- Born: Lilian Doris Bean 12 January 1903 Great Yarmouth, England, UK
- Died: 23 June 2004 (aged 101) Barnacre, England, UK
- Occupation: Businesswoman
- Spouse: Leonard Thompson (1928–1976; his death)
- Children: Geoffrey Thompson Mary Louise Thompson Carol Jean Thompson

= Doris Thompson =

British businesswoman (1903–2004)

Lilian Doris Thompson (née Bean; 12 January 1903 – 23 June 2004) was a British businesswoman who was the managing director and chairman of Pleasure Beach Resort (better known as Blackpool Pleasure Beach).

==Career highlights==
Doris Thompson became a director at Pleasure Beach Resort in 1929, immediately after the death of her father, whilst her husband, Leonard Thompson, became managing director and chairman. Whilst she initially focused on her young family, she gradually assisted more in the development of the park behind the scenes, especially throughout the 1930s, which saw the opening of Fun House, Grand National, and the introduction of the ice show.

When Leonard Thompson died in 1976, Doris Thompson succeeded him as chairman of Pleasure Beach Resort, whilst her son, Geoffrey Thompson, became managing director.

==Education==
Doris Thompson was educated locally in Blackpool, and then at Malvern Ladies' College in Worcestershire. In 1928, Doris married Leonard Thompson, "a bright, ambitious, Oxford-educated businessman". He worked for the Swedish Match Company at the time, and the couple were content to begin married life in London.
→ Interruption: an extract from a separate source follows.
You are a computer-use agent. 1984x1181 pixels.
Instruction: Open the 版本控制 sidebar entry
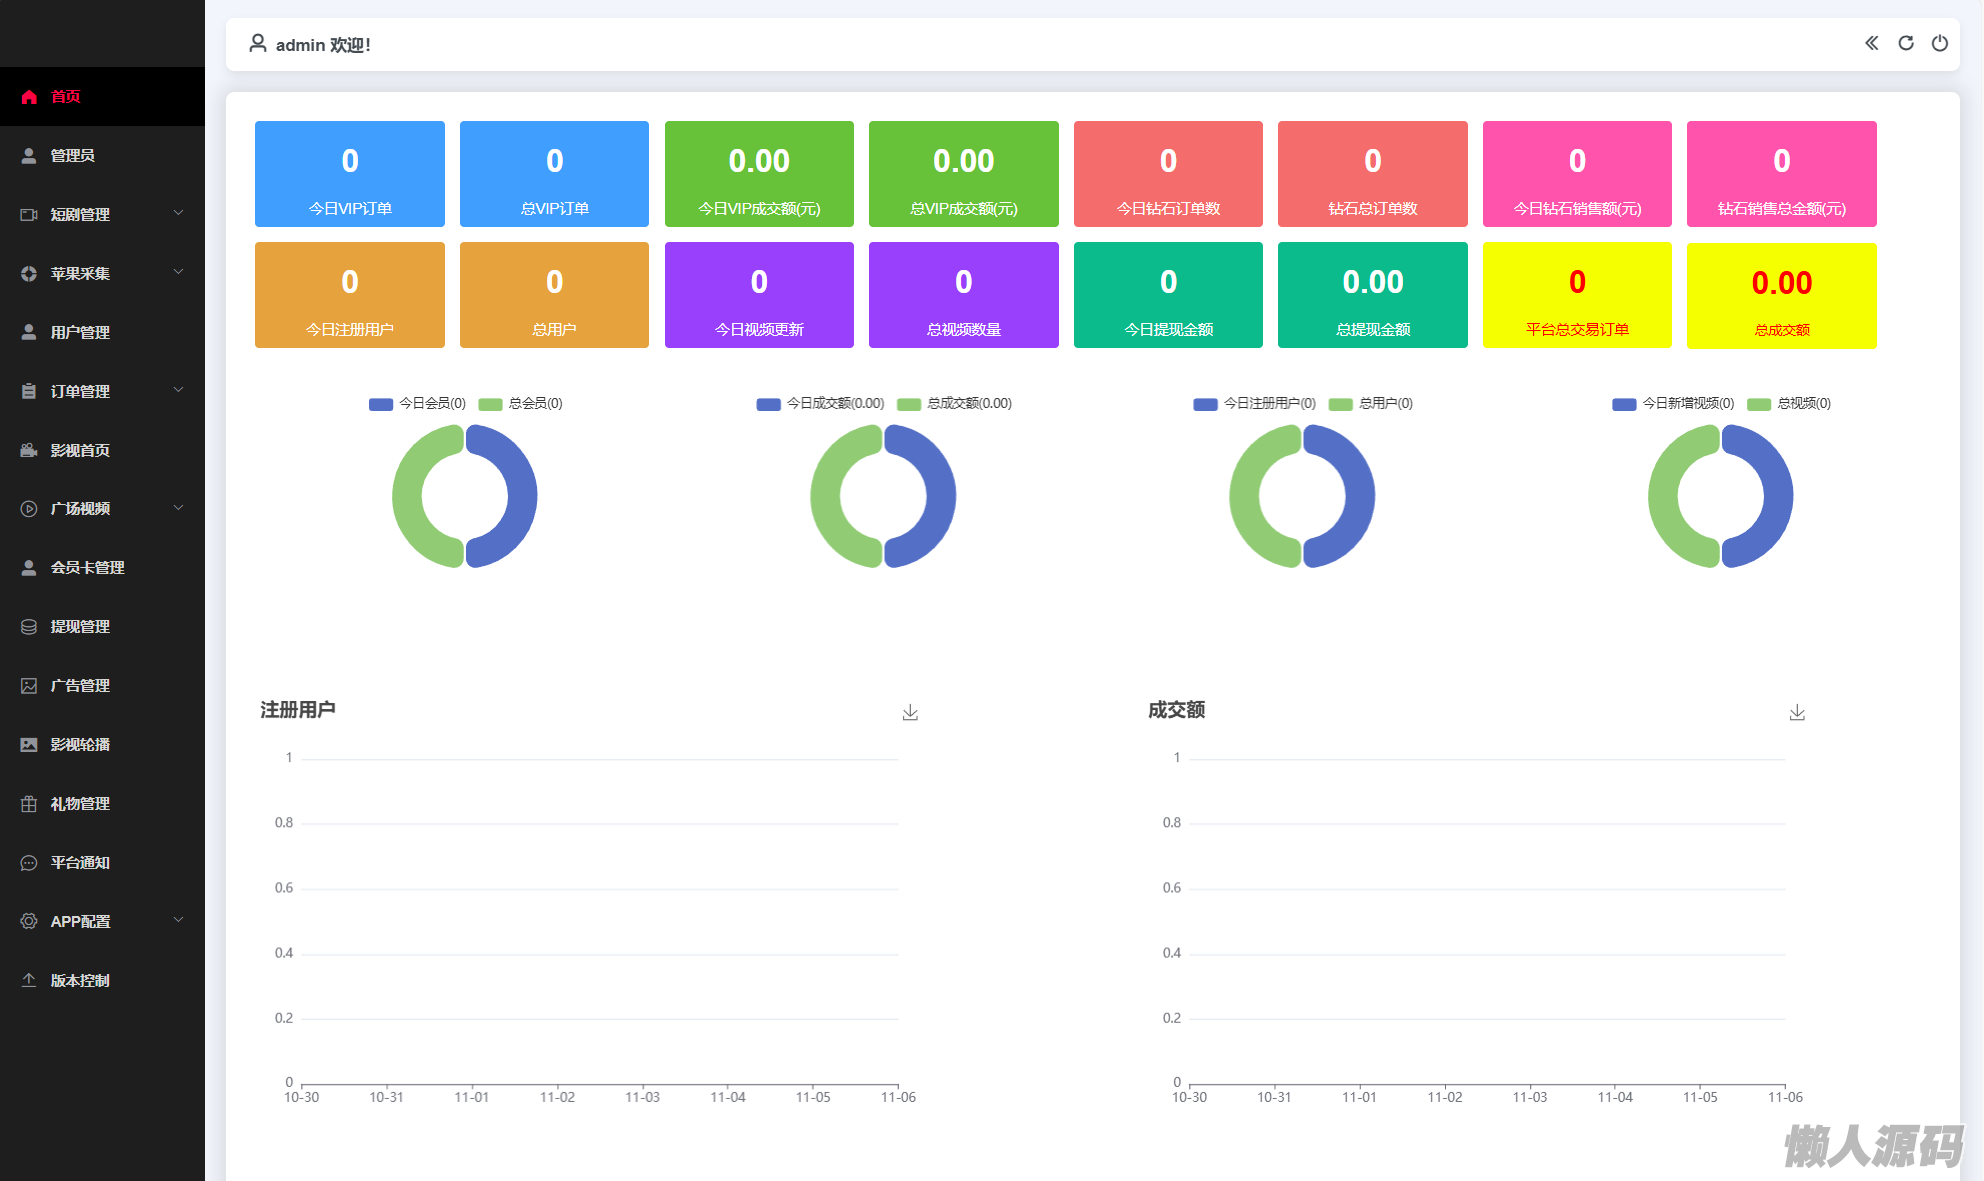click(80, 980)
However, within a year, the death of her father William Bean threw their plans into disarray. The couple decided to return to Blackpool to continue running his park. While Doris became a director, Leonard became chairman and managing director of the park, roles they held for almost 50 years.

==Personal life==
Doris Thompson was born on 12 January 1903 in Great Yarmouth. She married Leonard Thompson in 1928, at the age of 25. She had three children: Geoffrey, Mary Louise, and Carol Jean.

On 15 April 1948, Mary Louise, the eldest daughter, died when Pan Am Flight 1-10 crashed while landing in dense fog at Shannon Airport, killing 30 passengers. She was en route to study in the United States before attending the University of Oxford.

Thompson was appointed MBE in 1969 and OBE in 2003.

Doris Thompson died on 23 June 2004 in Barnacre, on the day of her late son's funeral. She was 101 years old.